At the same time, demand has become highly unpredictable, with buyers now seeking more flexibility and short-term commitment.
"I was in Singapore last week and Asian participants were talking about 50% of the contracts being short term by 2025," she said. "Although that is a wishful thinking, it shows the mood." Companies such as Total and Shell have increased their portfolios to adapt to demand flexibility requirements, she said.
Geopolitics has also become more uncertain with the emergence of embargoes and sanctions, which is counterproductive to the market development. she said.
Versatility, creativity and speed are key to success in the evolving market, she said.
Gazprom and Novatek, the two leading Russian gas and LNG players, also compete with each other as both export to Europe and Asia.
Mitrova pointed to a reduction in Gazprom's exports to Europe in December, while LNG exports from Novatek's Yamal LNG to Europe due to low Asian prices and uneconomical spreads.

- **DATA EXCERPT**
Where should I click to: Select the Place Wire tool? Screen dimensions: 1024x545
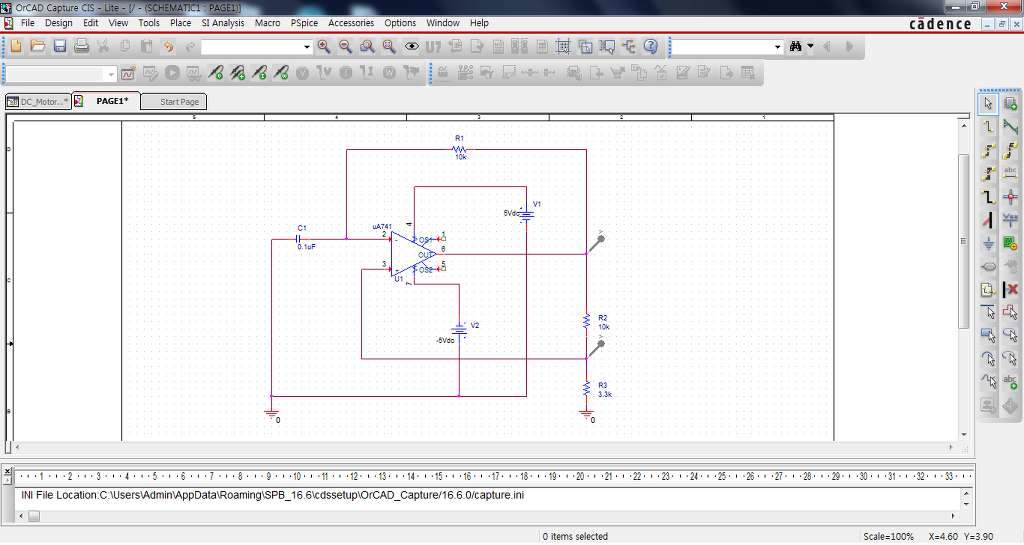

- **GIVEN EXERCISE**
Write out the passage on the LNG market word for word, in full. Nothing in the lines is needed for what comes next.

- **RESPONSE BELOW**
At the same time, demand has become highly unpredictable, with buyers now seeking more flexibility and short-term commitment.
"I was in Singapore last week and Asian participants were talking about 50% of the contracts being short term by 2025," she said. "Although that is a wishful thinking, it shows the mood." Companies such as Total and Shell have increased their portfolios to adapt to demand flexibility requirements, she said.
Geopolitics has also become more uncertain with the emergence of embargoes and sanctions, which is counterproductive to the market development. she said.
Versatility, creativity and speed are key to success in the evolving market, she said.
Gazprom and Novatek, the two leading Russian gas and LNG players, also compete with each other as both export to Europe and Asia.
Mitrova pointed to a reduction in Gazprom's exports to Europe in December, while LNG exports from Novatek's Yamal LNG to Europe due to low Asian prices and uneconomical spreads.